Without the Meds, It’s Really Hard to Keep Things Straight:

• David and Syd’s conversation about where they were from had some interesting resistance: “the country” and “the thirty-first floor” are abstract concepts rather than specific locales, but they are connotatively richer. The geographic ambiguity matches the temporal ambiguity, too, as this show continues to oscillate between the 1960s, 1970s, and the near future.

• Cary and Kerry morphed into each other, didn’t they? Is their power the ability to separate into active and contemplative bodies?

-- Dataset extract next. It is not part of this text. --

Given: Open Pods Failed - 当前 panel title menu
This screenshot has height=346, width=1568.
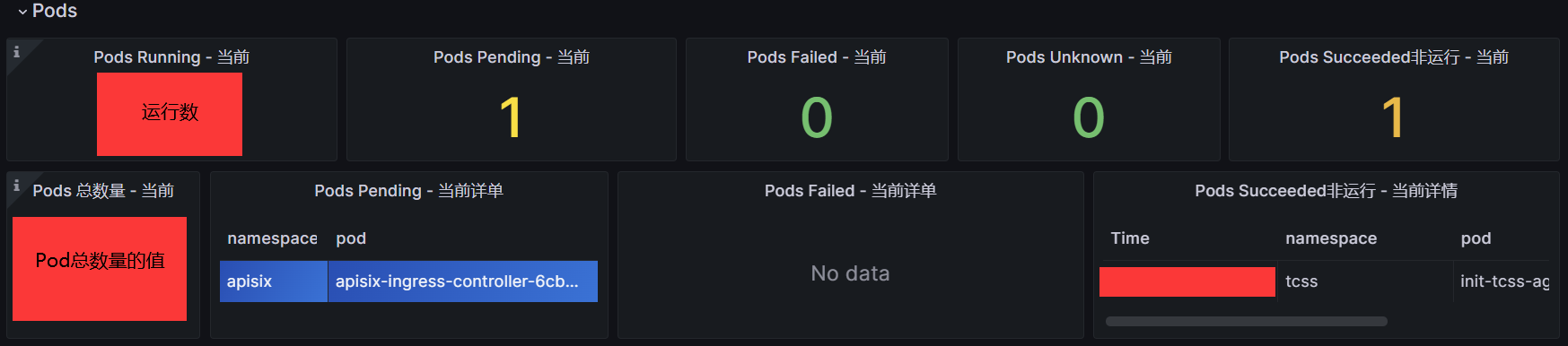Looking at the screenshot, I should (817, 57).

• Melanie’s story of her husband was quite touching, especially in the way it gave new meaning to her listening to the fable the espresso machine told her.

• As was Syd hugging Little David. I wonder how long it had been since she got a chance to hug anyone?

• If my next review of Legion takes as long as this one did, I give you permission to feed me to the World’s Angriest Boy. I think he’s hungry.

I’m going to give this 2.5 out of four World’s Angriest Boys. Not because it was bad—it was great—but because it was all set-up for what’s to come.

Josie Kafka is a full-time cat servant and part-time rogue demon hunter. (What's a rogue demon?)

1 comment:

  1. Haunted houses of the mind. That's one of my favorite themes in scary stories. I liked this episode a lot and I hope when Jessica Jones comes back, it also keeps it's psychological aspect. This kind of storytelling is so much more compelling to me than watching a CGI gorilla fight with the Flash.